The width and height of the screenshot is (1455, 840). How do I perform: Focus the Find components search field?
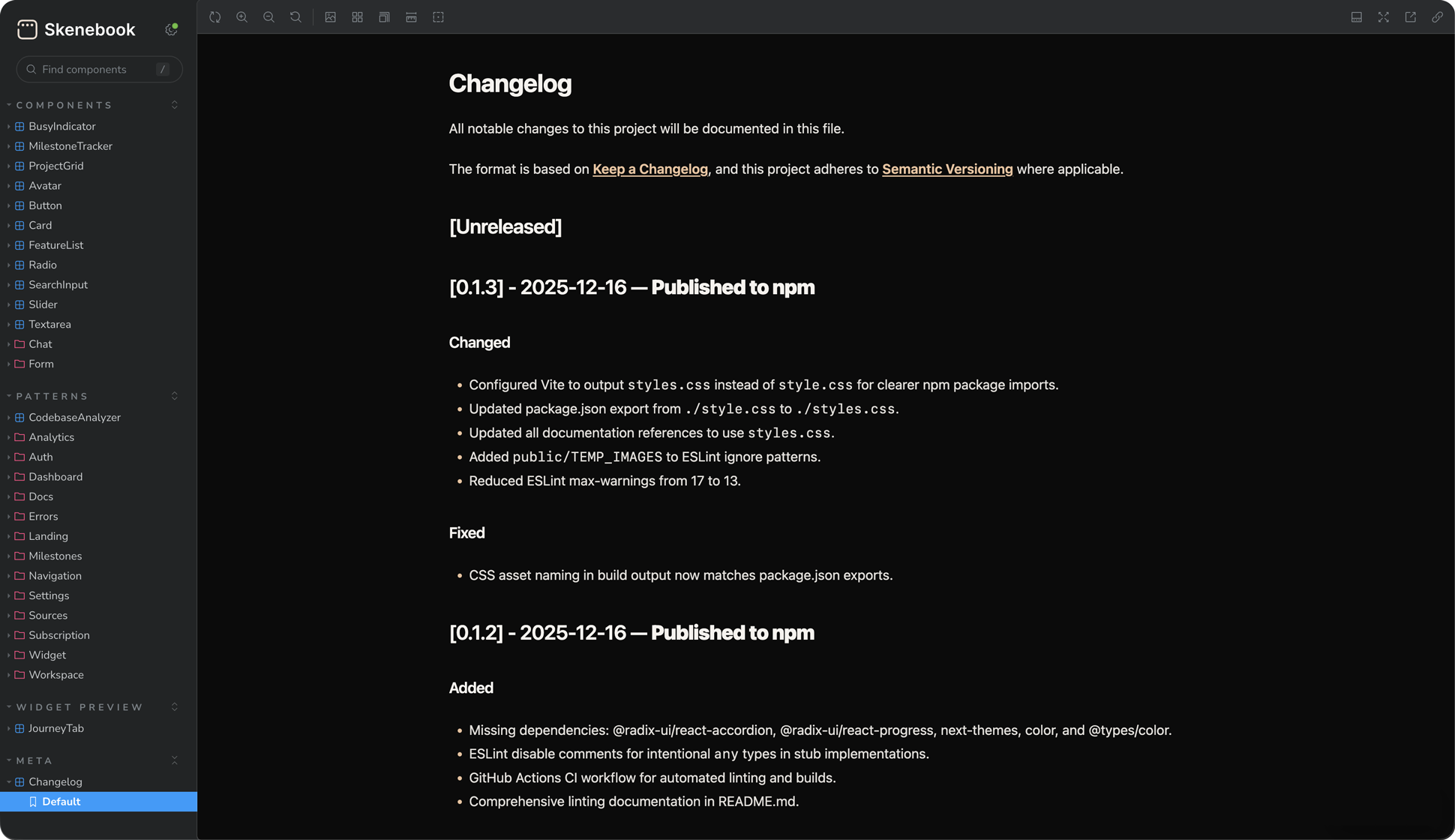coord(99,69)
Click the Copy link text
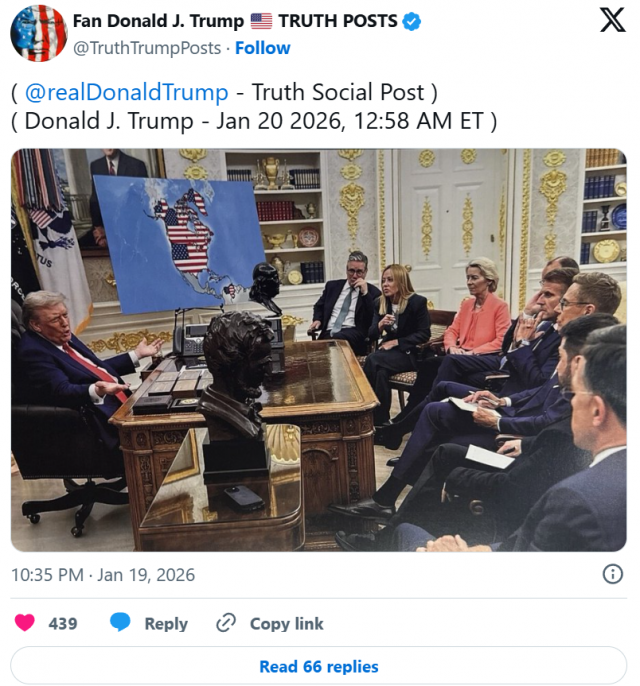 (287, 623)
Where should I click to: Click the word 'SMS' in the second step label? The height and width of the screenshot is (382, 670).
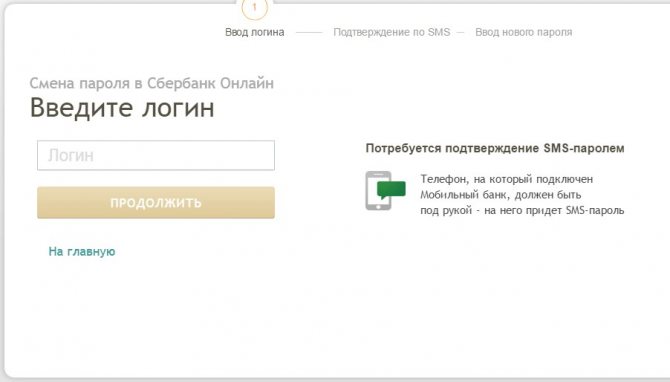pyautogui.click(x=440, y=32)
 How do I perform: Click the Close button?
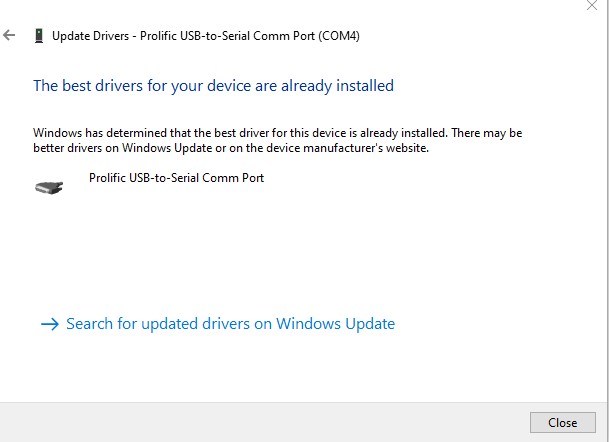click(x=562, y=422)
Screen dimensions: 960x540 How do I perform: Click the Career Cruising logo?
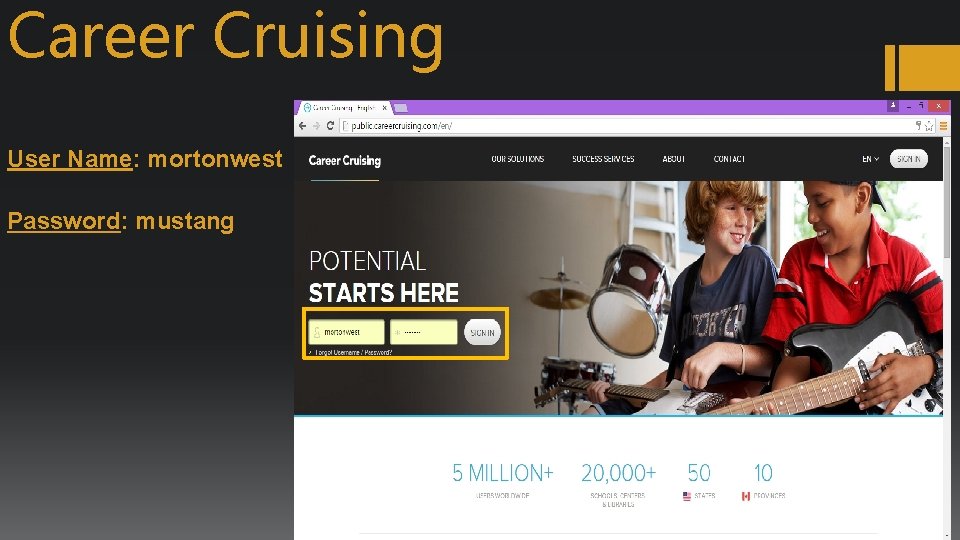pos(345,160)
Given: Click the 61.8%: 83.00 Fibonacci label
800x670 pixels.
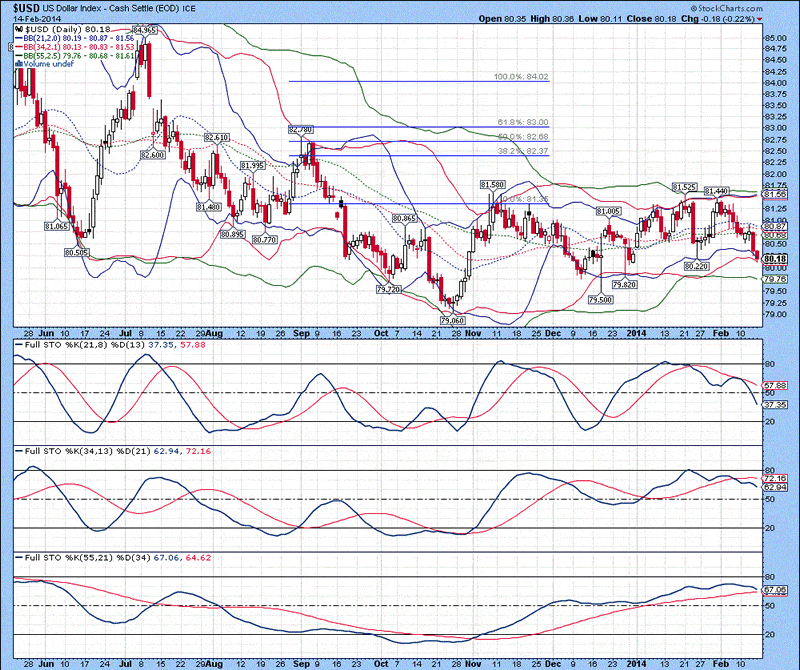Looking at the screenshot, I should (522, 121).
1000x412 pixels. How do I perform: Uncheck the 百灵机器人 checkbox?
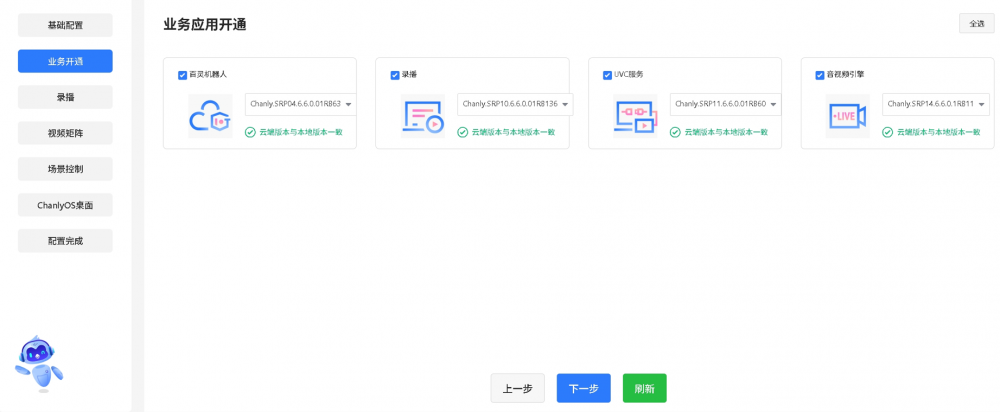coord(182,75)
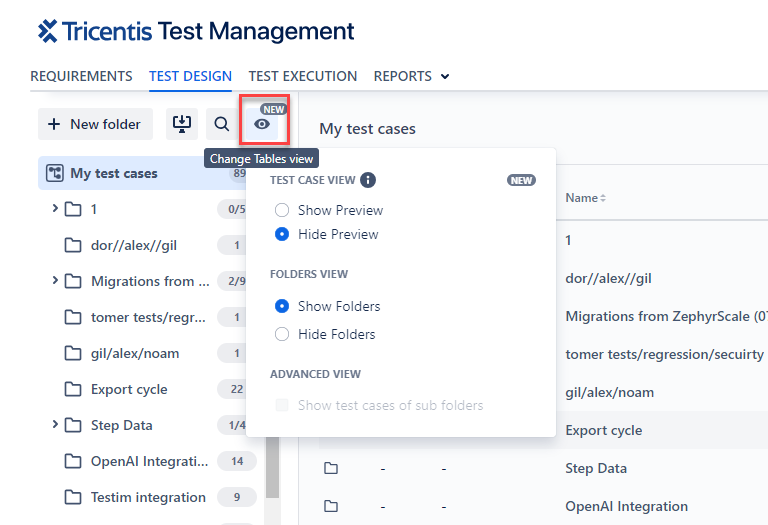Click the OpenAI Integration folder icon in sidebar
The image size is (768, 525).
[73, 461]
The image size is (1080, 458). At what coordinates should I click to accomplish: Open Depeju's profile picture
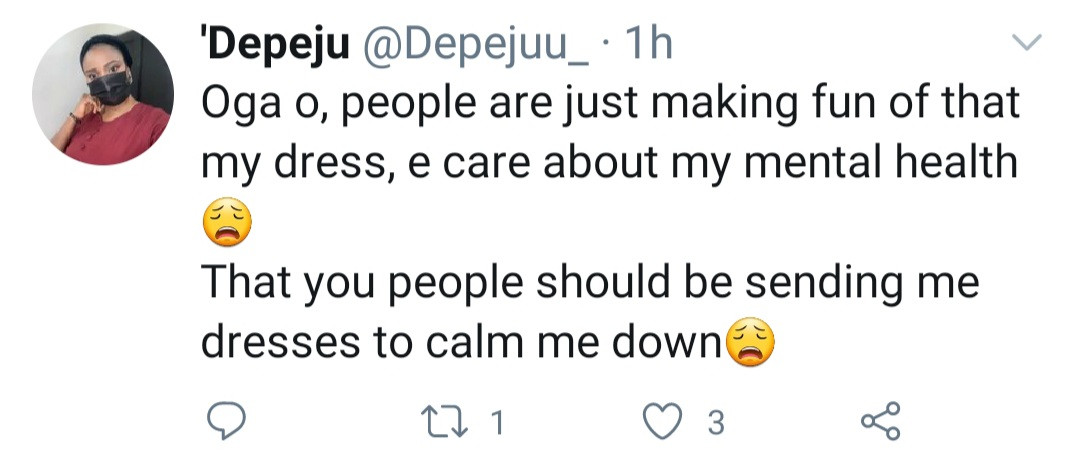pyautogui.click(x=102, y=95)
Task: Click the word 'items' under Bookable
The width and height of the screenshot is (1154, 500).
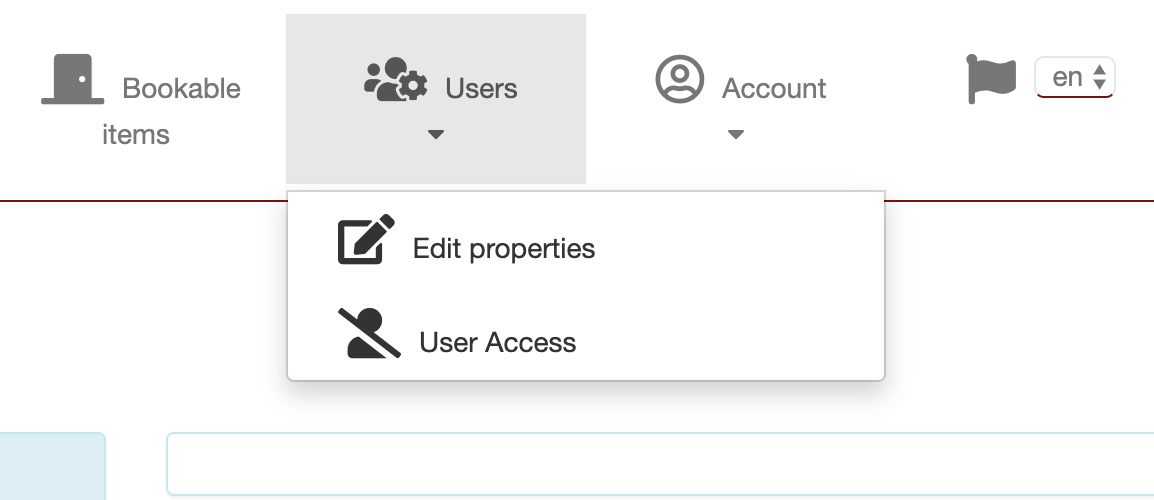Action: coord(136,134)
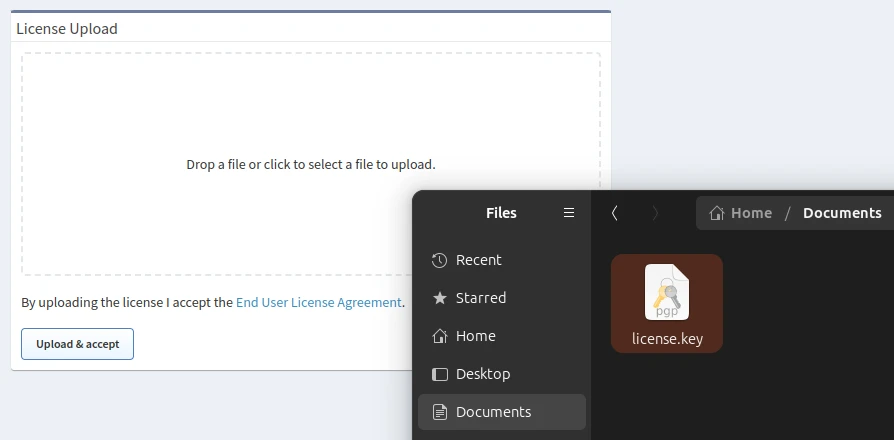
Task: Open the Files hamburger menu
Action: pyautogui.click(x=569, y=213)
***
- **TASK**:
Start at the line that contains "The image size is (1080, 458)." and retype every line through the end of the entries above, both ends included. Exclude all pictures.

- **TASK RESPONSE**:
The image size is (1080, 458). At what coordinates should I click to accomplish: Open Depeju's profile picture
pyautogui.click(x=102, y=95)
Task: Click the word 'items' under Bookable
The width and height of the screenshot is (1154, 500).
Action: coord(136,134)
Task: Open the Files hamburger menu
Action: pyautogui.click(x=569, y=213)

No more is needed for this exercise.